To work with BDS in a notebook session or job, you must have a conda environment that supports the BDS module in ADS along with support for PySpark. This section demonstrates how to modify a PySpark Data Science conda environment to work with BDS. It also demonstrates how to publish this conda environment so that you can be share it with team members and use it in jobs.
The following are the recommended steps to create a conda environment to connect to BDS:
Open a terminal window then run the following commands:
odsc conda install -s pyspark30_p37_cpu_v5: Install the PySpark conda environment.
Create an Object Storage bucket to store published conda environments.

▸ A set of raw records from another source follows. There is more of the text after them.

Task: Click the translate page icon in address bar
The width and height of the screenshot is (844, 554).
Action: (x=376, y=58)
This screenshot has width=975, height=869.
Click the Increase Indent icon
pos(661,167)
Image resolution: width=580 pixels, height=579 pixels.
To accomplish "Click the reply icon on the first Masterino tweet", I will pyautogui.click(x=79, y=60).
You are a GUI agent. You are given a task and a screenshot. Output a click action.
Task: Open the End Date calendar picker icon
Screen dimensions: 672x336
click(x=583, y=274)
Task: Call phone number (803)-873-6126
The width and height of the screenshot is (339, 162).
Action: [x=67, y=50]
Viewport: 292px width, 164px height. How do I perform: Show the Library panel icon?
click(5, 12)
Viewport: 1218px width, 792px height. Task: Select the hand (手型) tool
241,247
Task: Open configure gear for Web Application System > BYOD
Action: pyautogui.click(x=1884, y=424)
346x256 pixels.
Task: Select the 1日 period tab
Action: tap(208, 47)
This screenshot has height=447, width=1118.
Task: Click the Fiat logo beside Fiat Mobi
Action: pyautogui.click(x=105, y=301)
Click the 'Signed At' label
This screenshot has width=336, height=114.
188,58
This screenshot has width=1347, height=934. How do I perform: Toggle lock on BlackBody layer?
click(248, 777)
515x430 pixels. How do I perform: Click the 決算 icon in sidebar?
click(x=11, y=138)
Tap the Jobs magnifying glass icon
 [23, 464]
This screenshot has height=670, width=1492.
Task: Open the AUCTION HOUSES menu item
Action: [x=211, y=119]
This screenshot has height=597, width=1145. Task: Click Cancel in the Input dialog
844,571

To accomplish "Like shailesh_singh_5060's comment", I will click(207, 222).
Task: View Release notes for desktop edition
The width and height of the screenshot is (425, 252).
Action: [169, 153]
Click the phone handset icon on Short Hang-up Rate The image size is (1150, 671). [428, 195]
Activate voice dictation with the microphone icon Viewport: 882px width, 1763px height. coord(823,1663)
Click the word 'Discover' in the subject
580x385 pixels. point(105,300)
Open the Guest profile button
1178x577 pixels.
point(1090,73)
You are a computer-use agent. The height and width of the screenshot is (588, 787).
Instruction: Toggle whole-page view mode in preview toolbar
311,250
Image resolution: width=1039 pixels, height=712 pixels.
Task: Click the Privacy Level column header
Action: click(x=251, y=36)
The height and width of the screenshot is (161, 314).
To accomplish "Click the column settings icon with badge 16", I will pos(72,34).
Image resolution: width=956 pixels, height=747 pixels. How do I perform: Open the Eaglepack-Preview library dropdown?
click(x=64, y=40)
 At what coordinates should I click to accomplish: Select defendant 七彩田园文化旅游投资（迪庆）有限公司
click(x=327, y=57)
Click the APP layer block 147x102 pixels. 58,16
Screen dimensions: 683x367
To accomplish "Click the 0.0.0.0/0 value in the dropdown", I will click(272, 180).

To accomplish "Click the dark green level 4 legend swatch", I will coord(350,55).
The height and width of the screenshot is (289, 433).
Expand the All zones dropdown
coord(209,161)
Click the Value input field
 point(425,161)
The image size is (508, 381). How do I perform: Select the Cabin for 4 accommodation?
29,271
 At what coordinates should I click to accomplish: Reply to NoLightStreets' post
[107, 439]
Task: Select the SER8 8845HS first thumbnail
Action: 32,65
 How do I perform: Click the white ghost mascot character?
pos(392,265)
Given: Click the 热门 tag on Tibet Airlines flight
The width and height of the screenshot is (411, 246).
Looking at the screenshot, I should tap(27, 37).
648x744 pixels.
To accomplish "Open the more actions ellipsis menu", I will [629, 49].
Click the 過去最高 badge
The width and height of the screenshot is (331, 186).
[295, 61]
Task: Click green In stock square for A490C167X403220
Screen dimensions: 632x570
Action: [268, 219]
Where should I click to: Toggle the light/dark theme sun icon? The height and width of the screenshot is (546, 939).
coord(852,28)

Open a terminal window then run the following commands and actions:
odsc conda init -b <bucket_name> -b <namespace> -a <resource_principal or api_key>: Initialize the environment so that you can work with Published Conda Environments.
odsc conda publish -s pyspark30_p37_cpu_v3: Publish the conda environment.
In the OCI Console, open Data Science.
Select a project.
Select a click the notebook session’s name, or the Actions menu, and click Open to open the notebook session’s JupyterLab interface in another tab..
Click Published Conda Environments in the Environment Explorer tab to list all the published conda environments that are available in your designated Object Storage bucket.
Select the Environment Version that you specified.
Click the copy button adjacent to the Source conda environment to copy the file source path to use when installing the conda environment in other notebook sessions or to use with jobs.